Stéphane Leymarie : Les compétences des acteurs ayant en charge le développement des projets relatifs au rétablissement de l’égalité (de traitement ou des chances), à la lutte contre les discriminations (parfois réduit à l’évitement du risque discriminatoire) ou encore à la promotion de la diversité, sont non seulement nouvelles, mais avant tout pluridisciplinaires. Une vingtaine d’experts, praticiens et universitaires, relevant de disciplines et de secteurs professionnels variés apportent ces différents éclairages tout au long de la formation.

CLD : A qui s’adresse ce diplôme ?

SL : Ce diplôme s’adresse à toute personne souhaitant acquérir et valider des compétences dans ce domaine récent et rarement pris en compte dans les formations initiales. L’expérience très positive de la première promotion montre que les profils des personnes intéressées sont divers et relèvent aussi bien des ressources humaines que du domaine de l’insertion, certains exercent dans une grande entreprise, d’autres sont indépendants, ou dirigent une association ou encore travaillent pour les collectivités locales et territoriales.

CLD : La chambre des salariés du Luxembourg propose désormais dans son offre de formation le DU GENDD. Les enjeux sont-ils les mêmes au Luxembourg et en France ?

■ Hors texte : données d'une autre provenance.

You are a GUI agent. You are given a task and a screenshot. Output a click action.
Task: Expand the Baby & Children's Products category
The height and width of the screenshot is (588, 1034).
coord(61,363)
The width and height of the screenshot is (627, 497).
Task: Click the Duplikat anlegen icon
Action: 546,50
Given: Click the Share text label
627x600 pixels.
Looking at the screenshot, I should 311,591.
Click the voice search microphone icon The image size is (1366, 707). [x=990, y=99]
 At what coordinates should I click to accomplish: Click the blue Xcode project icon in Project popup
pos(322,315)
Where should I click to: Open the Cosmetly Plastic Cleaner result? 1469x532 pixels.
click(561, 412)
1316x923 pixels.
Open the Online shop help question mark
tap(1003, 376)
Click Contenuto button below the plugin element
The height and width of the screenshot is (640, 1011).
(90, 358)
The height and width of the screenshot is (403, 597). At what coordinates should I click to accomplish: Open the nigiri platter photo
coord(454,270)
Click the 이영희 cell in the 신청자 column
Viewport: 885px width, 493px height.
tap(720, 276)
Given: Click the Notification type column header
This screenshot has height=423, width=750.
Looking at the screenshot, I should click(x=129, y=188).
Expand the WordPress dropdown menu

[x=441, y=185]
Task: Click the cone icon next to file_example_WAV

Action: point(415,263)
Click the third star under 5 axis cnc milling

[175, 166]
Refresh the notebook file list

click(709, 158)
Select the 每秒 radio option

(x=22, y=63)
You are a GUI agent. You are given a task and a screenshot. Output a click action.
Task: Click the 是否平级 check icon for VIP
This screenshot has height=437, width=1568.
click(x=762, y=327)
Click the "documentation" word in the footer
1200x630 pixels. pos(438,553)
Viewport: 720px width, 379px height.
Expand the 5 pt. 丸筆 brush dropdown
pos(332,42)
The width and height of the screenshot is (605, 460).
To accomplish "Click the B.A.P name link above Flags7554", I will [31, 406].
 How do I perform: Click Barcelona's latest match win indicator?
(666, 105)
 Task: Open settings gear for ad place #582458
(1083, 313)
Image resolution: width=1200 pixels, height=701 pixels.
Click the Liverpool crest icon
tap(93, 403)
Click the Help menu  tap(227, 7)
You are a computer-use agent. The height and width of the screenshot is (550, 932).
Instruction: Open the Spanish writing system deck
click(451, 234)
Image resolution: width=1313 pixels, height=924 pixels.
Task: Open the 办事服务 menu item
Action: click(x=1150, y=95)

PT : Le besoin de compétences en GENDD ne touche pas seulement la France. Les entreprises luxembourgeoises cherchent également à former certains de leurs responsables à ces questions. La convention que nous avons signée avec la chambre des salariés du Luxembourg nous conduit à délivrer ce diplôme de l’Université de Metz en adaptant la formation au contexte luxembourgeois. A titre d’exemples, le nombre de critères de discrimination retenus par la loi au Luxembourg n’est pas de 18 comme en France mais de 6, avec le sexe, la race ou l’ethnie, l’âge, le handicap, l’orientation sexuelle et la religion ; on ne parle pas de charte et de label diversité mais d’un label ‘’entreprise socialement responsable’’ qui comprend un volet ‘’diversité’’. Des raisons historiques, économiques et politiques expliquent ces différences mais les fondements psycho-sociologiques de la discrimination ou encore les grands principes du management de la diversité sont semblables.

CLD : D’autres projets de partenariats en Europe ou, peut-être dans d’autres pays du globe ?

PT : En France comme au Luxembourg, le DU GENDD propose un module d’ouverture à l’international concernant ces questions, non pas pour préparer, les participants à exercer à l’étranger mais avant tout pour offrir un contre point culturel permettant de mieux comprendre la situation du pays d’exercice à ce sujet. Les bonnes pratiques sont parfois à rechercher au delà des frontières nationales. Dans cette perspective, la mise en réseau d’acteurs européens de la formation en GENDD est un des projets restant à développer.